Der Umschlag von Schusswaffen und großen Rüstungsgütern sowie die Herkunft der Containerladungen sind in der Statistik nicht enthalten. „Aus Sicherheitsgründen können wir die Zielorte und Herkunft von einigen Gefahrengütern nicht öffentlich kommunizieren“, sagte Swantje Glismann, Sprecherin der Innenbehörde. „Die Entscheidung über die Veröffentlichung von Daten zu Waffen und Rüstungsgütern, die nicht Gefahrgut sind, liegt auf Bundesebene in den zuständigen Ministerien und den Stellen des Zolls.“

Das elektronische System zur Überwachung von Gefahrengut speichert die betreffenden Daten jeweils nur für drei Monate. Die Statistik aus den Senatsanfragen bildet das vergangene Jahr deshalb nicht vollständig ab, der Umschlag im April fand keine Berücksichtigung.

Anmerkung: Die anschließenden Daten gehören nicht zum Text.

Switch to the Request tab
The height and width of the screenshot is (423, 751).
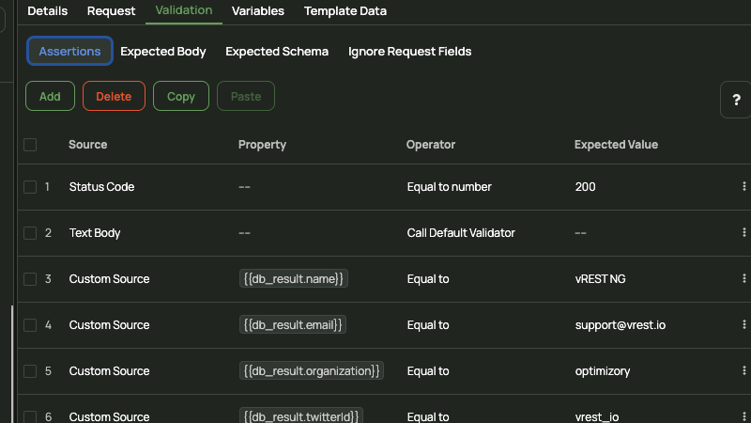pos(111,10)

Die Linke sieht Hamburg angesichts der Statistik als Drehkreuz für Waffengeschäfte in aller Welt. „347 Container ist mit Abstand die höchste Anzahl, seit wir dem Senat auf die Finger schauen“, sagte die stellvertretende Fraktionsvorsitzende Christiane Schneider. „Die Vorstellung, wie viel Unheil damit angerichtet werden kann, ist erschütternd.“ In Bezug auf die Rolle Hamburgs im internationalen Waffenverkehr sei ein „trauriger Höhepunkt“ erreicht.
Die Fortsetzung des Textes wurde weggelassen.